Israel's humanitarian efforts officially began in 1957, with the establishment of Mashav, the Israel's Agency for International Development Cooperation.

There are additional Israeli humanitarian and emergency response groups that work with the Israel government, including IsraAid, a joint programme run by 14 Israeli organizations and North American Jewish groups, ZAKA, The Fast Israeli Rescue and Search Team (FIRST), Israeli Flying Aid (IFA), Save a Child's Heart (SACH) and Latet.

In the 1970s, Israel broadened its aid agenda by granting safe haven to refugees and foreign nationals in distress from around the world. Since the 1980s, Israel has also provided humanitarian aid to places affected by natural disasters and terrorist attacks. In 1995, the Israeli Foreign Ministry and Israel Defense Forces established a permanent humanitarian and emergency aid unit, which has carried out humanitarian operations worldwide. As well as providing humanitarian supplies, Israel has also sent rescue teams and medical personnel and set up field hospitals in disaster-stricken areas worldwide.

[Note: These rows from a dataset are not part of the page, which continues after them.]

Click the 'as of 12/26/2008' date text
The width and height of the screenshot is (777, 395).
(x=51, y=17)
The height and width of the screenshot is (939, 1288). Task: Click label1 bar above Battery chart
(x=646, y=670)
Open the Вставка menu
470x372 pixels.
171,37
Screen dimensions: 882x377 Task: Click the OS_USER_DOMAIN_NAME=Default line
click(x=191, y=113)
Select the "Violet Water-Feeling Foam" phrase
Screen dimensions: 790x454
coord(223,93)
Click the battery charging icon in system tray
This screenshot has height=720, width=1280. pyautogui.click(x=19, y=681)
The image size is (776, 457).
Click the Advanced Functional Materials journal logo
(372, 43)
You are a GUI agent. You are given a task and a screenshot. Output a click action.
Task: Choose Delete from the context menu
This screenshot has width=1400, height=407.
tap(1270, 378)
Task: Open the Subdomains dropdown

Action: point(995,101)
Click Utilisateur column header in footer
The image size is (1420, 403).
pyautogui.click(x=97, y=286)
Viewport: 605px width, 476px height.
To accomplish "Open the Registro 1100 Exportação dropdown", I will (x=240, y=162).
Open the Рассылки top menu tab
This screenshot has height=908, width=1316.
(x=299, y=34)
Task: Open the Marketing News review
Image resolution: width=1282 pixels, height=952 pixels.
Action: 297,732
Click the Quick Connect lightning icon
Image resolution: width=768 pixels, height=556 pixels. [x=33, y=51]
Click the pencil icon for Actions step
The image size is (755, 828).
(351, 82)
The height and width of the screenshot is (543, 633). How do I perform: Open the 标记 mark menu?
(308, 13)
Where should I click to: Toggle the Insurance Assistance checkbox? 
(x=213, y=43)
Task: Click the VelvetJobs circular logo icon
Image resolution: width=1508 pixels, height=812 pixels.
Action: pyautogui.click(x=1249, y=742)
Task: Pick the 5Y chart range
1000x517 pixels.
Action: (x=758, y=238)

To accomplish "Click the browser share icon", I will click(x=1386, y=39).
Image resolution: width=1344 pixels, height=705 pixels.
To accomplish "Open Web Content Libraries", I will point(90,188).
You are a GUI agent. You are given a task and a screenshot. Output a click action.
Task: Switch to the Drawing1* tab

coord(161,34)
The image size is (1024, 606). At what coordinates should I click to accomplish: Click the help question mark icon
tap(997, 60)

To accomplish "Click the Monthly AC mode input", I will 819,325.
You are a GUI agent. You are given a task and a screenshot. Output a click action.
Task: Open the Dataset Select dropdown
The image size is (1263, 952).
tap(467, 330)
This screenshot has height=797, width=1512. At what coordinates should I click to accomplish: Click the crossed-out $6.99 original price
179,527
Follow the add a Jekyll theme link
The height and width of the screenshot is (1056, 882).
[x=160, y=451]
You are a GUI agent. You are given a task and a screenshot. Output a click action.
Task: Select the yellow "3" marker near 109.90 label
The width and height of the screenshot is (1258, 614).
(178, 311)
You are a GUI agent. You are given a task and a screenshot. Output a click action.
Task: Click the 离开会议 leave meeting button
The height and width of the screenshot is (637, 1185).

Between 1985 and 2015, Israel sent 24 delegations of IDF search and rescue unit, the Home Front Command, to 22 countries. In Haiti, immediately following the 2010 earthquake, Israel was the first country to set up a field hospital capable of performing surgical operations. Israel sent over 200 medical doctors and personnel to start treating injured Haitians at the scene. At the conclusion of its humanitarian mission 11 days later, the Israeli delegation had treated more than 1,110 patients, conducted 319 successful surgeries, delivered 16 births and rescued or assisted in the rescue of four individuals. Despite radiation concerns, Israel was one of the first countries to send a medical delegation to Japan following the 2011 earthquake and tsunami disaster. Israel dispatched a medical team to the tsunami-stricken city of Kurihara in 2011. A medical clinic run by an IDF team of some 50 members featured pediatric, surgical, maternity and gynecological, and otolaryngology wards, together with an optometry department, a laboratory, a pharmacy and an intensive care unit. After treating 200 patients in two weeks, the departing emergency team donated its equipment to the Japanese.

After the dual earthquakes in Venezuela in June 2026, Israel provided recovery aid despite the two nations having had no bilateral relations since 2009. At a press conference, Venezuela's interim president Delcy Rodríguez specifically thanked Israel for the specialized aid it had provided. In August 2026, Venezuela announced that it would restore diplomatic ties, with the Israeli assistance provided in response to the pair of earthquakes cited as a key factor behind the resumption of consular relations between the two countries.'

At the request of President Abelardo de la Espriella, Israel sent an 80-person delegation to help with rescue efforts in the aftermath of the magnitude-7.4 earthquake in August 2026, representing one of four nations for which Colombia specifically requested such assistance.